Greg Silvers, Chairman and CEO
So none of the percentage rents or operating theater profit is in ’23 guidance, because the percentage rents are lease-year driven and it really will hit sort of second and third quarter next year. And as far as operating theater, while there could be some profitability, we're budgeting that or including our guidance sort of a breakeven amount this year. And then as Regal transitions to both Cinemark and Phoenix. And then as we go into next year though, we definitely expect those to be profitable. I think in our presentation, we said to the tune of about $6 million. So none of that's in this year and should hit next year.
Eric Wolfe, Analyst
Okay. So regarding the $9.4 million box office, I noticed you mentioned $14 million in percentage rents and operating income in your presentation related to the restructuring agreement. I'm wondering how much variability there could be around that figure, assuming the box office reaches $9.4 billion. Could it potentially range from $10 million to $18 million? I'm interested in understanding the variability around those numbers based on a certain box office level. Thanks.
Greg Silvers, Chairman and CEO
Yes, I think you mentioned a $14 million number that's the deferral and stub payments for ‘23 in our presentation for Regal. The number we put at that box office of around $9.4 million was $8.7 million…
Greg Zimmerman, Executive Vice President and CIO
And he's combining the two, $8 million and the $6 million.
Greg Silvers, Chairman and CEO
Oh, the $6 million. Okay, gotcha. So first of all, I think one of the benefits as we set that number basically at trailing 12 months, I think 2022.
Eric Wolfe, Analyst
Yes, I mean, again the…
Greg Silvers, Chairman and CEO
We should consider the variability. The percentage rent was really contingent on Regal maintaining its current market share. So could it fluctuate? Historically, they have maintained that market share, but with some theaters closing, traffic may move to different locations, which could lead to a slight increase. The variability will primarily come from the operation of new theaters. Fortunately, they are taking over these theaters now and we didn't factor in any budget for them, giving them four to five months to adjust. If the box office performs well, I believe we will be in good shape.
Greg Zimmerman, Executive Vice President and CIO
We put together a schedule in our Regal presentation that kind of showed that variability. So if box office, for example, was at $9.4 million, it was $9 billion percentage rents of sort of $8.7 million and $7.1 million. And in profitability of the operating theaters. You can see that variability on the chart that we showed in our Regal presentation to kind of vary based on box office. Now as Greg said, there's other things that could impact the individual performance of theaters versus box office, but the primary indicator of performance for both the percentage rents and operating theater profit is box office.
Eric Wolfe, Analyst
Got it. That's very helpful. Thank you.
Operator, Operator
Thank you for your question. Our next question comes from RJ Milligan with Raymond James. Your line is open.
RJ Milligan, Analyst
Good morning everyone. I want to address the box office projection questions from a different angle.

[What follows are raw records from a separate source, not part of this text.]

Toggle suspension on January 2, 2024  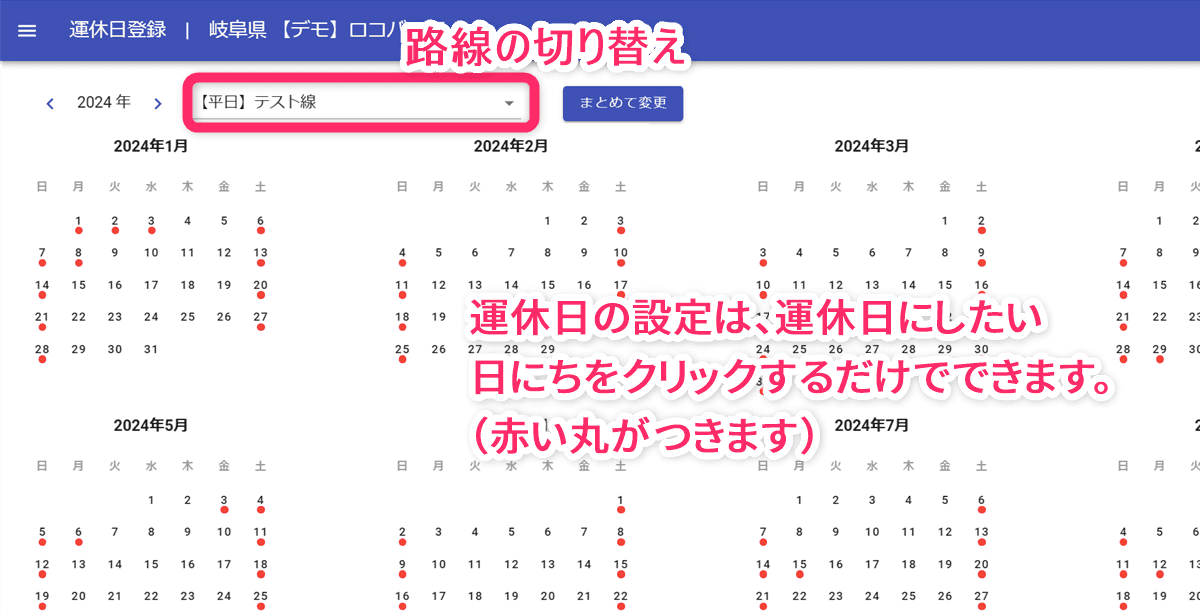[x=115, y=222]
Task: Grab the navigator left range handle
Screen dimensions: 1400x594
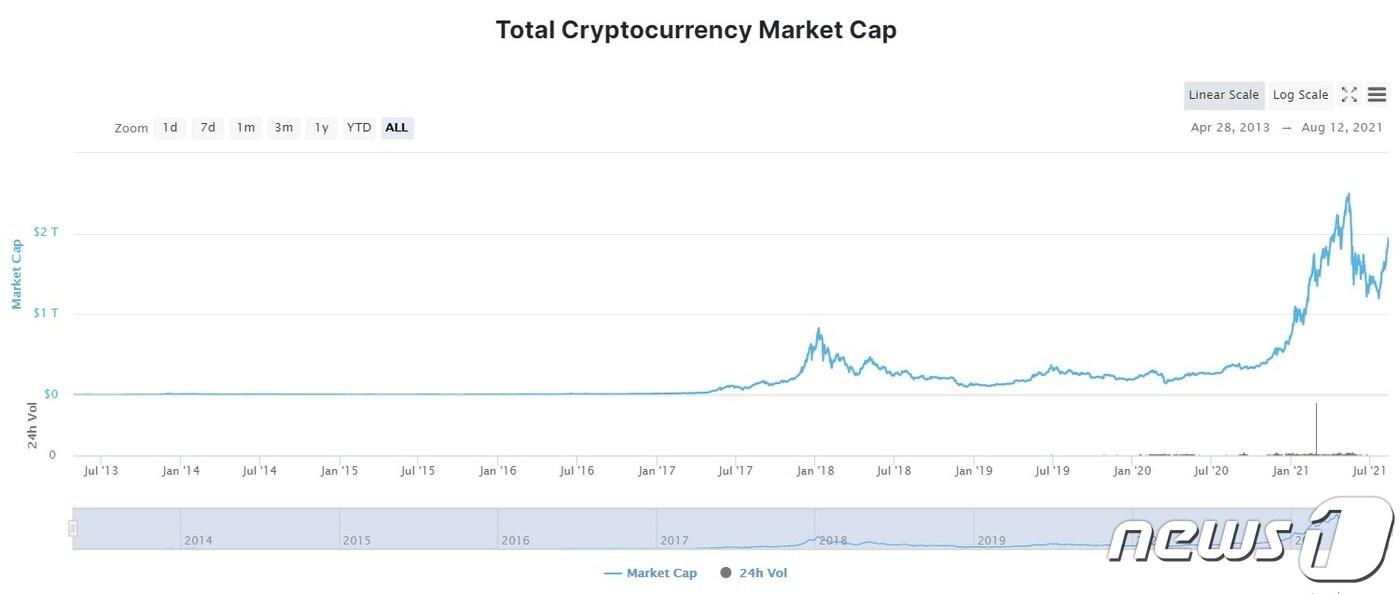Action: (x=73, y=528)
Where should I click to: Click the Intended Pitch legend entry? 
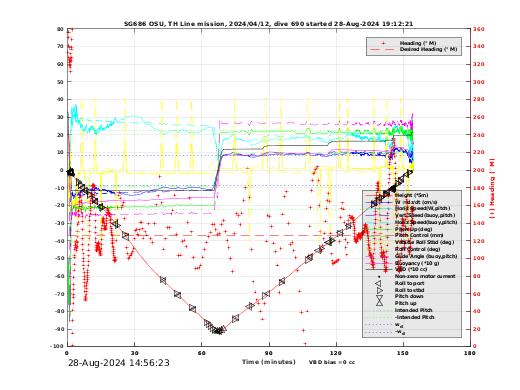(412, 310)
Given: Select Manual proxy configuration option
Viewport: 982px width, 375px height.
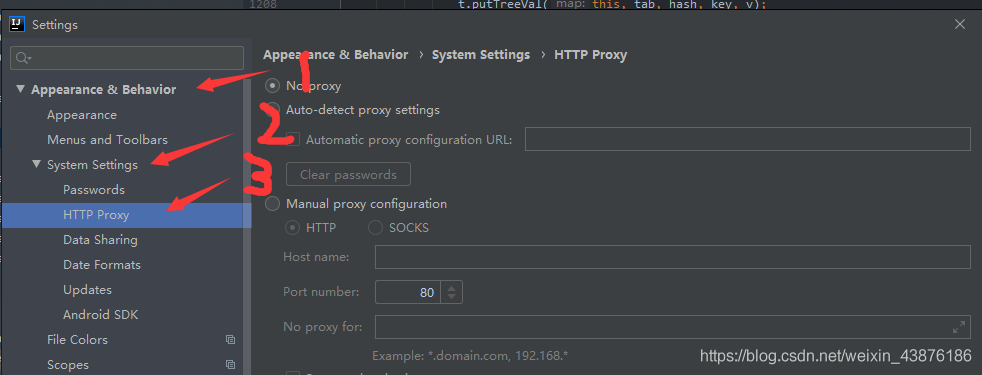Looking at the screenshot, I should click(x=272, y=204).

On slide seven, you mention the projections, which appear to reflect the median estimates from various analysts for the box office predictions for 2023 and 2024, $9 billion and $9.8 billion respectively. I’m wondering if there have been any changes in that mean estimate for 2023 or 2024, especially considering the writer strike. Additionally, I think Josh raised a similar question, but I’m interested in how long it will take before you revise your internal projections, which are $9.4 billion for last year and $9.8 billion for 2024, to align with these numbers. How long does the strike need to continue before you re-evaluate those estimates and possibly decide to lower them?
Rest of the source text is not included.